-- start Given entries --

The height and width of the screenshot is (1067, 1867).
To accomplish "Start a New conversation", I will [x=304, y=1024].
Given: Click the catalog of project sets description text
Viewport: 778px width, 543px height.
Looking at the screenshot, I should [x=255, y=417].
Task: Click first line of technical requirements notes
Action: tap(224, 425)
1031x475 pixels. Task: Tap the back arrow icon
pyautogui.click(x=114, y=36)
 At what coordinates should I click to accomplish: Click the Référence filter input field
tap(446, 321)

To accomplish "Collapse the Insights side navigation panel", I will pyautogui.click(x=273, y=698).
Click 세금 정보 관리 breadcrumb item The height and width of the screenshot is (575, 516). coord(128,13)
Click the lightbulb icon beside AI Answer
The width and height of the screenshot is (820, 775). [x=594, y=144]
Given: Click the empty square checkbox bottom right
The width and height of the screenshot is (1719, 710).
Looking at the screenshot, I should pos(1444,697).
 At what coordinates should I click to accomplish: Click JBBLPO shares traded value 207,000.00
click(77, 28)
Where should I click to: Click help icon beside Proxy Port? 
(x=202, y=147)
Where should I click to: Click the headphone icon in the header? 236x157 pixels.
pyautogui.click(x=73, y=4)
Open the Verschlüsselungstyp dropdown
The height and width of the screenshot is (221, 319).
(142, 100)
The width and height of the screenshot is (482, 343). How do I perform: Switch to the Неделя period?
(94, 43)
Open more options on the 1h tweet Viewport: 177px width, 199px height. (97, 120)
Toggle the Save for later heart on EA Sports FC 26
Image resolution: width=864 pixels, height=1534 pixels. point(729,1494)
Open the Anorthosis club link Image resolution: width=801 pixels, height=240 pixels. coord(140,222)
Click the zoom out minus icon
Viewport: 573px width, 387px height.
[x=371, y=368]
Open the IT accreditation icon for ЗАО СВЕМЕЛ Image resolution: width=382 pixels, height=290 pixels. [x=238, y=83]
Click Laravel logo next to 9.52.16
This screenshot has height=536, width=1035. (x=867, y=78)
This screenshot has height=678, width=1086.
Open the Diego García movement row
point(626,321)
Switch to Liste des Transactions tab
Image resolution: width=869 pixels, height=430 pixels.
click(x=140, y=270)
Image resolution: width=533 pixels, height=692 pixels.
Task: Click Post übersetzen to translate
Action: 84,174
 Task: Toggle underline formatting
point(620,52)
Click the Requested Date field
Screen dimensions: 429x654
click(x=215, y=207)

-- end Given entries --

__Written exercise__.
Copy every one of the entries above without any change to their wording.

__Solution for this task__.
The height and width of the screenshot is (1067, 1867).
To accomplish "Start a New conversation", I will [x=304, y=1024].
Given: Click the catalog of project sets description text
Viewport: 778px width, 543px height.
Looking at the screenshot, I should [x=255, y=417].
Task: Click first line of technical requirements notes
Action: tap(224, 425)
1031x475 pixels. Task: Tap the back arrow icon
pyautogui.click(x=114, y=36)
 At what coordinates should I click to accomplish: Click the Référence filter input field
tap(446, 321)

To accomplish "Collapse the Insights side navigation panel", I will pyautogui.click(x=273, y=698).
Click 세금 정보 관리 breadcrumb item The height and width of the screenshot is (575, 516). coord(128,13)
Click the lightbulb icon beside AI Answer
The width and height of the screenshot is (820, 775). [x=594, y=144]
Given: Click the empty square checkbox bottom right
The width and height of the screenshot is (1719, 710).
Looking at the screenshot, I should pos(1444,697).
 At what coordinates should I click to accomplish: Click JBBLPO shares traded value 207,000.00
click(77, 28)
Where should I click to: Click help icon beside Proxy Port? 
(x=202, y=147)
Where should I click to: Click the headphone icon in the header? 236x157 pixels.
pyautogui.click(x=73, y=4)
Open the Verschlüsselungstyp dropdown
The height and width of the screenshot is (221, 319).
(142, 100)
The width and height of the screenshot is (482, 343). How do I perform: Switch to the Неделя period?
(94, 43)
Open more options on the 1h tweet Viewport: 177px width, 199px height. (97, 120)
Toggle the Save for later heart on EA Sports FC 26
Image resolution: width=864 pixels, height=1534 pixels. point(729,1494)
Open the Anorthosis club link Image resolution: width=801 pixels, height=240 pixels. coord(140,222)
Click the zoom out minus icon
Viewport: 573px width, 387px height.
[x=371, y=368]
Open the IT accreditation icon for ЗАО СВЕМЕЛ Image resolution: width=382 pixels, height=290 pixels. [x=238, y=83]
Click Laravel logo next to 9.52.16
This screenshot has height=536, width=1035. (x=867, y=78)
This screenshot has height=678, width=1086.
Open the Diego García movement row
point(626,321)
Switch to Liste des Transactions tab
Image resolution: width=869 pixels, height=430 pixels.
click(x=140, y=270)
Image resolution: width=533 pixels, height=692 pixels.
Task: Click Post übersetzen to translate
Action: 84,174
 Task: Toggle underline formatting
point(620,52)
Click the Requested Date field
Screen dimensions: 429x654
click(x=215, y=207)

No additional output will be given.